Distinct query with all columns

  • Hi Guys

    I am just looking at below the query which is hitting our database quite a lot. This is taking about 25 secs to return around 1500 records.

    SELECT distinct [ExecutionId]

    ,[ServerId]

    ,UPPER([ApiResult]) AS ApiResult

    ,[StartTimeId]

    ,[EndTimeId]

    ,UPPER([FlowName]) AS FlowName

    ,UPPER([Initiator]) AS Initiator

    ,UPPER([ApiName]) AS ApiName

    ,UPPER([MethodName]) AS MethodName

    ,[Duration]

    ,[OrganisationalUnitId]

    FROM

    [TempAutomatorApiPerformance]

    (1462 row(s) affected)

    Table 'TempAutomatorApiPerformance'. Scan count 5, logical reads 72751, physical reads 0, read-ahead reads 188, lob logical reads 0, lob physical reads 0, lob read-ahead reads 0.

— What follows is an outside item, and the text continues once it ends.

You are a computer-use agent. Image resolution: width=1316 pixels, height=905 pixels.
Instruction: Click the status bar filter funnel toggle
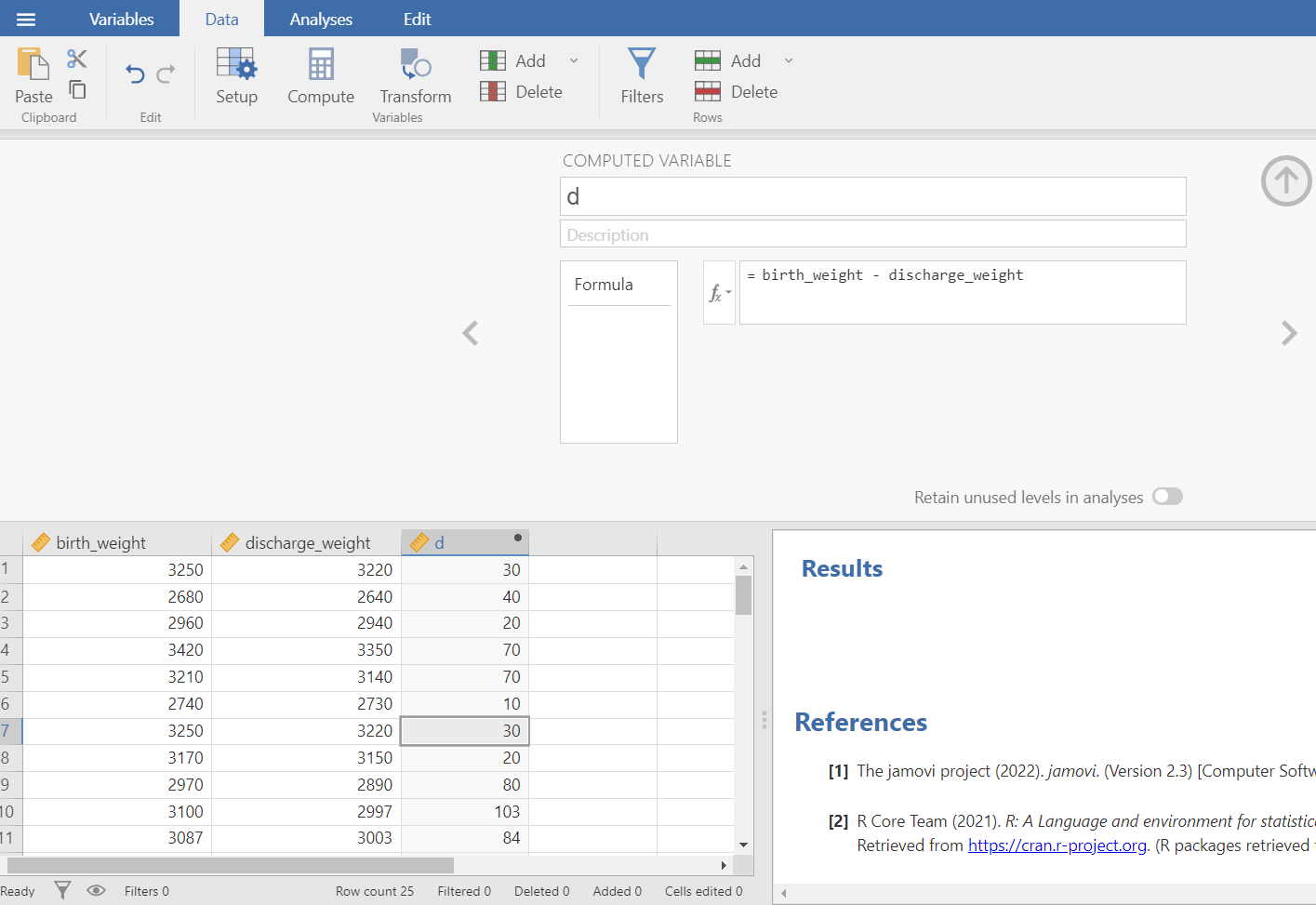(62, 890)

    Table 'Worktable'. Scan count 0, logical reads 0, physical reads 0, read-ahead reads 0, lob logical reads 0, lob physical reads 0, lob read-ahead reads 0.

    (1 row(s) affected)

    SQL Server Execution Times:

    CPU time = 49518 ms, elapsed time = 25497 ms.

    SQL Server parse and compile time:

    CPU time = 0 ms, elapsed time = 0 ms.

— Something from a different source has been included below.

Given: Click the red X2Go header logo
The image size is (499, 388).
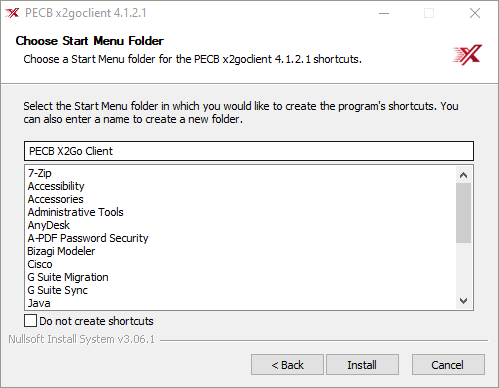Looking at the screenshot, I should pos(467,54).
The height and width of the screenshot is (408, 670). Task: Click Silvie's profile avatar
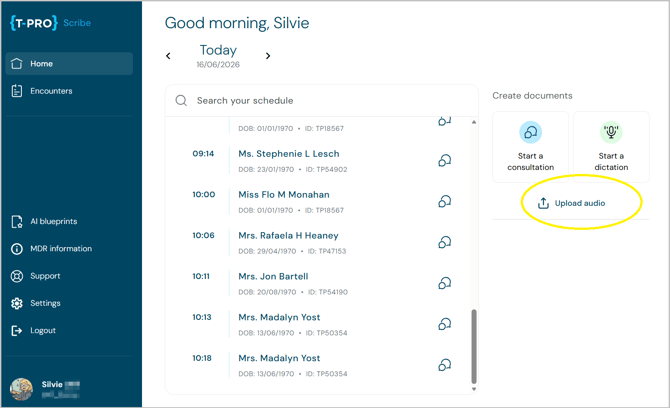pyautogui.click(x=21, y=389)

    SQL Server Execution Times:

    CPU time = 0 ms, elapsed time = 0 ms.

    If i remove the column 'methodname' from the select, it returns in 4 secs. I have already spoken to the app guys about not retreiving all columns and using where clause...The answer was no.
    Is there anything we can do to speed this up? Appreciate your help.

    Thanks.

    CREATE TABLE [dbo].[TempAutomatorApiPerformance](

    [ExecutionId] [uniqueidentifier] NOT NULL,

    [ServerId] [smallint] NULL,

    [ApiResult] [nvarchar](50) NULL,

    [StartTimeId] [datetime2](0) NOT NULL,

    [EndTimeId] [datetime2](0) NOT NULL,

    [FlowName] [nvarchar](300) NOT NULL,

    [Initiator] [nvarchar](500) NOT NULL,

    [ApiName] [nvarchar](300) NOT NULL,

    [MethodName] [nvarchar](300) NOT NULL,

    [Duration] [decimal](11, 3) NULL,

    [OrganisationalUnitId] [int] NULL

    ) ON [PRIMARY]

  • As-is, there's little to nothing you can do. The query has no where clause, so there's no indexes that will help. The distinct forces a sort (or hash table) and that'll be slow.

    72k reads  is a little odd for 1462 rows. If you remove the distinct, how many rows are returned?
    If a lot more than 2000, is it possible to remove duplicates from the table so that you don't have to query them and throw them away?

    Gail Shaw
    Microsoft Certified Master: SQL Server, MVP, M.Sc (Comp Sci)
    SQL In The Wild: Discussions on DB performance with occasional diversions into recoverability

    We walk in the dark places no others will enter
    We stand on the bridge and no one may pass
  • Dedupe the table.

    “Write the query the simplest way. If through testing it becomes clear that the performance is inadequate, consider alternative query forms.” - Gail Shaw

    For fast, accurate and documented assistance in answering your questions, please read this article.
    Understanding and using APPLY, (I) and (II) Paul White
    Hidden RBAR: Triangular Joins / The "Numbers" or "Tally" Table: What it is and how it replaces a loop Jeff Moden

  • GilaMonster - Wednesday, July 19, 2017 10:22 AM

    As-is, there's little to nothing you can do. The query has no where clause, so there's no indexes that will help. The distinct forces a sort (or hash table) and that'll be slow.

    72k reads  is a little odd for 1462 rows. If you remove the distinct, how many rows are returned?
    If a lot more than 2000, is it possible to remove duplicates from the table so that you don't have to query them and throw them away?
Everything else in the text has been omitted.